Of course, there is an exception, and that’s when your soreness is so extreme that even active recovery could put you at risk of a legitimate injury, like a tear or strain.
It’s hard to define exactly how it feels to hit this point. But generally, if your muscles are so sore that it’s literally hard to move them at all, consider giving it another day before you get going on active recovery, and reevaluate then. In the meantime, you might be better off with gently rolling out or giving yourself a light massage.
There’s another option, too.
With electric muscle stimulation, you can speed up the recovery process no matter what level your soreness is at. PowerDot is a natural, pain-free way to improve circulation, boost mobility, increase muscle strength, and overall, help you get back to your training sooner, feeling better than ever. So, not only will you return to your fitness programming healed, but you’ll be more prepared to tackle whatever the day throws at you.

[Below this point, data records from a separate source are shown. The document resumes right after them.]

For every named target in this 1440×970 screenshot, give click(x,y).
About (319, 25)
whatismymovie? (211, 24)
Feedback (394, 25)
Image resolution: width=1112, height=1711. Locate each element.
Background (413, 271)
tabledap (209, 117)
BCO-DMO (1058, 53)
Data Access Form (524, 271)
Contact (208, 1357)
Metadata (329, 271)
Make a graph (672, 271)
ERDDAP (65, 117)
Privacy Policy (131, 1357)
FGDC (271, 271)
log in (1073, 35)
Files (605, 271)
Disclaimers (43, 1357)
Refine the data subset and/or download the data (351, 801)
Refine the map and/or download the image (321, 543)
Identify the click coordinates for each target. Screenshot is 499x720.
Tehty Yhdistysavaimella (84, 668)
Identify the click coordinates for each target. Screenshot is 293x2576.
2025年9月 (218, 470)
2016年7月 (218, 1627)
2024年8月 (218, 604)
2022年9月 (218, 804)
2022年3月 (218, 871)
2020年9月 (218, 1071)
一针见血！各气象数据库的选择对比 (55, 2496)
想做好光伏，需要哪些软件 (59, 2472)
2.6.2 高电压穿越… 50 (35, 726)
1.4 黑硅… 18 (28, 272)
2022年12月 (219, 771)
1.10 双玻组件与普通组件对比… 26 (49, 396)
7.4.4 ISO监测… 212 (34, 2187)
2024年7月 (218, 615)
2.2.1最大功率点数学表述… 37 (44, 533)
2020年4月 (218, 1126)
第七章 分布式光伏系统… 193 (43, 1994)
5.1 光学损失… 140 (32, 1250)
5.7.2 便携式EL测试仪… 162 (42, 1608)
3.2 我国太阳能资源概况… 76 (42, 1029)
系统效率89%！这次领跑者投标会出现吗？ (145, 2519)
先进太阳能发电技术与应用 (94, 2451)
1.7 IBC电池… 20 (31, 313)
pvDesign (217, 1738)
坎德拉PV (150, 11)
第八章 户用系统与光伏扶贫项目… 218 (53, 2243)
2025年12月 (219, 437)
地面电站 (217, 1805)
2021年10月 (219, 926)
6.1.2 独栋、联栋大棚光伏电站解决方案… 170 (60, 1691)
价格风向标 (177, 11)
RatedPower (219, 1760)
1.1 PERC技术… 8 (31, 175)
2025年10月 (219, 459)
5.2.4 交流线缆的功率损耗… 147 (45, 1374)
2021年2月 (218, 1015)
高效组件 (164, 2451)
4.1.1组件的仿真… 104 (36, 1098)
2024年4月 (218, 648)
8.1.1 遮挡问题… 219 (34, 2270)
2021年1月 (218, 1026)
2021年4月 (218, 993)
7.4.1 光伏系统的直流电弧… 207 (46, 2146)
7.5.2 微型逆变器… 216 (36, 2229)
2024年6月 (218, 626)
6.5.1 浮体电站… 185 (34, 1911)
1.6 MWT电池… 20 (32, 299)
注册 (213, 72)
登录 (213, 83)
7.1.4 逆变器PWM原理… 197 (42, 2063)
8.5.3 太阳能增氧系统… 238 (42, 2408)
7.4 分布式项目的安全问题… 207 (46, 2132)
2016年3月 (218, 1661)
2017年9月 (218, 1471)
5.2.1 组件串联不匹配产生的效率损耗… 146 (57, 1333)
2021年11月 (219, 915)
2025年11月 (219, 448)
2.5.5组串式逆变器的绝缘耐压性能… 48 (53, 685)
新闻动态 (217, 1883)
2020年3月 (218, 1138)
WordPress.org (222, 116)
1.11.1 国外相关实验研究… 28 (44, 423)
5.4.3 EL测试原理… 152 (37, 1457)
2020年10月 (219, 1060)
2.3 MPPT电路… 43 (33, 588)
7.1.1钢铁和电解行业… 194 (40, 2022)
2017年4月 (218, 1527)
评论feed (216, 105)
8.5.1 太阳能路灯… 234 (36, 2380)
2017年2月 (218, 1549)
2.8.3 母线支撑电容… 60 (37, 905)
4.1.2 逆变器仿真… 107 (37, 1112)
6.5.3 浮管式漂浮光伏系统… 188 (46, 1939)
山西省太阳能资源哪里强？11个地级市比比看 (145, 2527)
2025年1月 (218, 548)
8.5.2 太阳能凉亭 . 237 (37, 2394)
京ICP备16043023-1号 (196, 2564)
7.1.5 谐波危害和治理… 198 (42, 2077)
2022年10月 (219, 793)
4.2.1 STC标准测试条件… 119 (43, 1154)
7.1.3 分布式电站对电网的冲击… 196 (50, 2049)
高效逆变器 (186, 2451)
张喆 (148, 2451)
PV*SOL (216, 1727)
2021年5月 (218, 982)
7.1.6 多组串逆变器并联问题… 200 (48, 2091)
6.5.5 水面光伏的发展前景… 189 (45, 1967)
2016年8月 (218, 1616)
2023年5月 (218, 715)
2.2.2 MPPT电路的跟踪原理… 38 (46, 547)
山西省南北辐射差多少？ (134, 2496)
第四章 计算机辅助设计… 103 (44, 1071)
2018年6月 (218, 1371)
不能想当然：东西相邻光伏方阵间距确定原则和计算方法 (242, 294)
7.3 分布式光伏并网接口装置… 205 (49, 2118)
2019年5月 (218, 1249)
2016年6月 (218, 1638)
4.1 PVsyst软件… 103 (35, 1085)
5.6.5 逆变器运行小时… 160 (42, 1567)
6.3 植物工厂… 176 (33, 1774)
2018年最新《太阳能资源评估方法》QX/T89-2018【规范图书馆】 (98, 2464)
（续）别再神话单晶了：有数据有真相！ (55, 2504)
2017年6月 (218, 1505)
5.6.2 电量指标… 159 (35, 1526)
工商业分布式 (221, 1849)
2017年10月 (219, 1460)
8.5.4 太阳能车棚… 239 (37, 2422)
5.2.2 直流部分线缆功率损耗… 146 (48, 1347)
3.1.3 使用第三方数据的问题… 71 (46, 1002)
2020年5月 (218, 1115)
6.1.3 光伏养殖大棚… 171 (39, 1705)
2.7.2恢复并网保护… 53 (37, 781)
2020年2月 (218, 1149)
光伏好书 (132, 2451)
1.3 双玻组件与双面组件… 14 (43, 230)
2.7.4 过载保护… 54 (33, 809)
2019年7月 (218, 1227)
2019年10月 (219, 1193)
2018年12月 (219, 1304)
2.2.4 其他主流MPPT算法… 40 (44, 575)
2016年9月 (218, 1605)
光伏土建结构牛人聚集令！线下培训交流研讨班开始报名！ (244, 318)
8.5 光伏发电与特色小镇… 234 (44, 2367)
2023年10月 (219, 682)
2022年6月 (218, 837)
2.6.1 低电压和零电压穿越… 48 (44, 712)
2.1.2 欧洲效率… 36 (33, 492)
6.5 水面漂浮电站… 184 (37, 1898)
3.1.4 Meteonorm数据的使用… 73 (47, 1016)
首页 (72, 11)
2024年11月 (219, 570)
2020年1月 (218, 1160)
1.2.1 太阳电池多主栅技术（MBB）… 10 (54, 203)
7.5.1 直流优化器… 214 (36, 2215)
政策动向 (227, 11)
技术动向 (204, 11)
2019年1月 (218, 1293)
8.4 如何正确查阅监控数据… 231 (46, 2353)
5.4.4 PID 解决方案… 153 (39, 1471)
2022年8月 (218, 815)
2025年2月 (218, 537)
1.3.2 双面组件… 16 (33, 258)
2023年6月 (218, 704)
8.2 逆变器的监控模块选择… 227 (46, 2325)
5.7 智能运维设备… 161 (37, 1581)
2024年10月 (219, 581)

Plus, you can use our Smart TENS programming to target your specific pain and design a program customized for you. We understand that a cookie-cutter, one-size-fits-all approach doesn’t work. Input your specific details — pain type, intensity, etc. — into the PowerDot app, and let our algorithms take it from there. Track your pain levels over time to monitor your progress.
Muscle soreness is normal and to be expected. And remember, you can manage and influence it. Now that you know what causes sore muscles and how you can address them, you can take your fitness to a new level.